> _Records for the exercise_
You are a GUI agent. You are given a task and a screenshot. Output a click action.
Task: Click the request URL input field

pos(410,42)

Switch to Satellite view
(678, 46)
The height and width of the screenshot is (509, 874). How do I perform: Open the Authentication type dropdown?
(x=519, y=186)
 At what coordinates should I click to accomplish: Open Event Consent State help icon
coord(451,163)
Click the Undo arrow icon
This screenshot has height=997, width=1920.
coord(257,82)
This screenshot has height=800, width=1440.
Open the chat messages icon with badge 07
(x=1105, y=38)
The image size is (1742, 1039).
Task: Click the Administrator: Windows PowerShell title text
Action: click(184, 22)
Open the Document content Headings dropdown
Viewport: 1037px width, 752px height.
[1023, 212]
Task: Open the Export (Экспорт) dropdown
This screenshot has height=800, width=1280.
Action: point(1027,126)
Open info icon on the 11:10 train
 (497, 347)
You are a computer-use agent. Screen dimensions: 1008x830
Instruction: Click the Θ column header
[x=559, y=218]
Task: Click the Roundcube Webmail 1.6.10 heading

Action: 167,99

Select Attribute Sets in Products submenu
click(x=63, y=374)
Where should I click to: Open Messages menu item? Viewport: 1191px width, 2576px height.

> _Task item_
Send back each record exactly, and include them all.

> _Worked solution_
You are a GUI agent. You are given a task and a screenshot. Output a click action.
Task: Click the request URL input field

pos(410,42)

Switch to Satellite view
(678, 46)
The height and width of the screenshot is (509, 874). How do I perform: Open the Authentication type dropdown?
(x=519, y=186)
 At what coordinates should I click to accomplish: Open Event Consent State help icon
coord(451,163)
Click the Undo arrow icon
This screenshot has height=997, width=1920.
coord(257,82)
This screenshot has height=800, width=1440.
Open the chat messages icon with badge 07
(x=1105, y=38)
The image size is (1742, 1039).
Task: Click the Administrator: Windows PowerShell title text
Action: click(184, 22)
Open the Document content Headings dropdown
Viewport: 1037px width, 752px height.
[1023, 212]
Task: Open the Export (Экспорт) dropdown
This screenshot has height=800, width=1280.
Action: point(1027,126)
Open info icon on the 11:10 train
 (497, 347)
You are a computer-use agent. Screen dimensions: 1008x830
Instruction: Click the Θ column header
[x=559, y=218]
Task: Click the Roundcube Webmail 1.6.10 heading

Action: 167,99

Select Attribute Sets in Products submenu
click(x=63, y=374)
Where should I click to: Open Messages menu item? Viewport: 1191px width, 2576px height.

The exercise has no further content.